Une reprise mesurée des volumes d’investissement
Malgré un premier trimestre 2025 encore en recul (–11 % sur un an selon MSCI, à 41 milliards d’euros), le marché européen de l’immobilier professionnel semble retrouver une dynamique d’investissement. CBRE observe une remontée des volumes depuis fin 2024, avec 175 milliards d’euros investis sur l’ensemble de l’année dernière, première hausse depuis 2022.
Les investisseurs reviennent progressivement vers des segments perçus comme sûrs (résidentiel, logistique), et s’ouvrent à des stratégies value-add dans certaines zones prime. La compression des taux de rendement est encore timide, mais 24 % des marchés analysés par CBRE en janvier 2025 enregistrent des mouvements de yield positifs, contre seulement 6 % six mois plus tôt.

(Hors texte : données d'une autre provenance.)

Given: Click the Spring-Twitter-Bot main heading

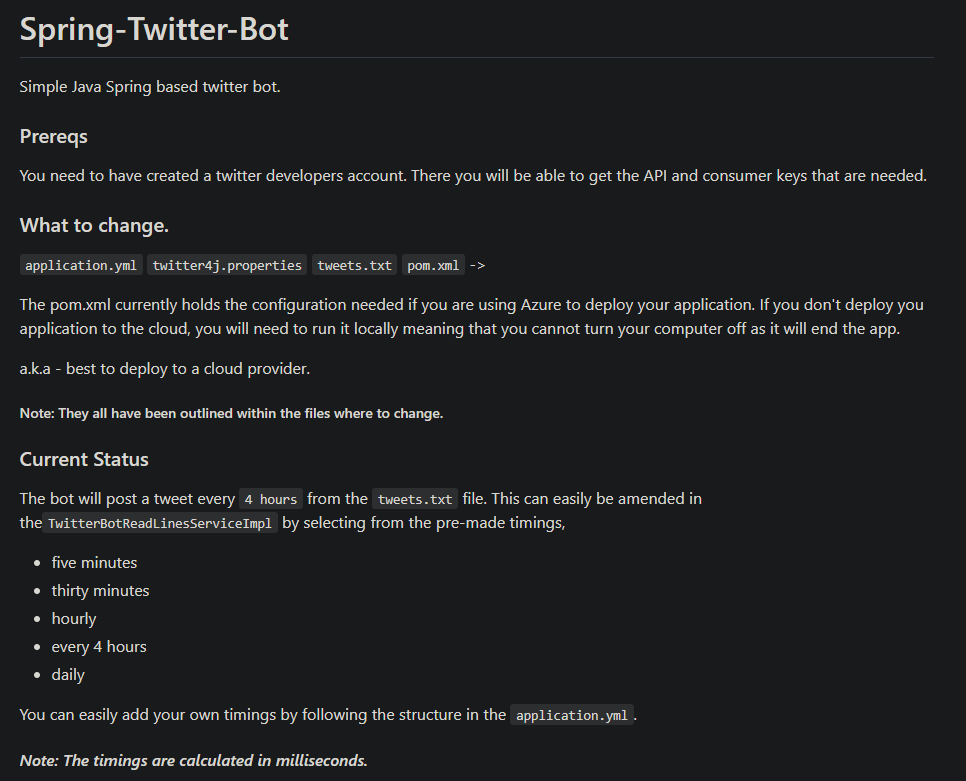Looking at the screenshot, I should point(154,29).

Aberdeen Investments prévoit un total return de 7,9 % en 2025 pour l’immobilier européen, et une performance annualisée de 9,5 % sur trois ans, portée à la fois par les revenus locatifs stables et la reprise modérée de la valorisation.
Parallèlement, les grands investisseurs nord-américains manifestent un retour très affirmé sur le marché européen. Blackstone a lancé le plus grand fonds jamais levé pour l’immobilier en Europe, avec 11 milliards d’euros dédiés à des investissements sur le continent. KKR a annoncé un take-private d’Assura, une foncière santé cotée à Londres, pour 1,6 milliard de livres. Dans le même temps, Blackstone et Sixth Street travaillent sur une autre opération logistique au Royaume-Uni, et J.P. Morgan serait en passe d’acquérir un portefeuille majeur de résidences étudiantes. KKR, de son côté, se positionne sur Livensa Living, tandis qu’en janvier, Arès a visé un portefeuille hôtelier de 400 millions. À noter enfin que Brookfield prévoit 20 milliards d’euros d’investissements dans les data centers en France. Ces signaux forts montrent que la stabilité relative du marché européen attire à nouveau les capitaux internationaux.

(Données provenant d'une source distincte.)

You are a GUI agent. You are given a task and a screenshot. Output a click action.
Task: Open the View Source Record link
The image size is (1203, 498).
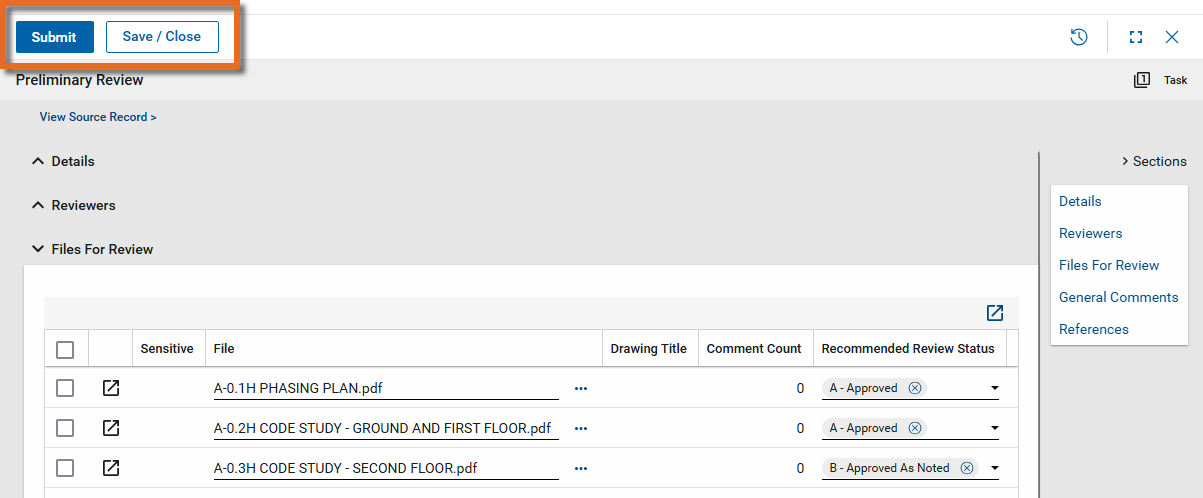[98, 117]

Des dynamiques sectorielles contrastées
Bureaux : mutation en cours, prime en tension
Le segment des bureaux reste l’un des plus polarisés. En 2024, les volumes investis ont chuté de 18 %, marquant le niveau le plus bas depuis la crise de 2009. Toutefois, derrière ces chiffres se cachent des réalités très différentes.

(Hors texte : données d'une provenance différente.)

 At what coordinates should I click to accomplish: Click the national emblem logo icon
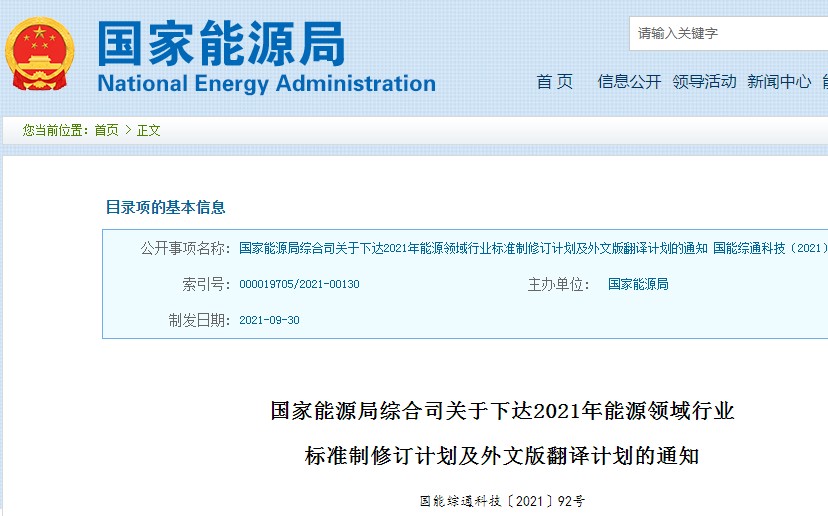[40, 54]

Les immeubles prime situés dans les centres d’affaires connaissent une forte résilience. Les rendements s’y compriment à nouveau (passage de 4,5 % à 4 % à Paris selon Aberdeen), portés par un regain d’appétit des grands investisseurs et une tension sur les surfaces ESG-compatibles. À l’inverse, les bureaux secondaires ou mal situés continuent de souffrir d’une vacance croissante et d’un déficit d’attractivité.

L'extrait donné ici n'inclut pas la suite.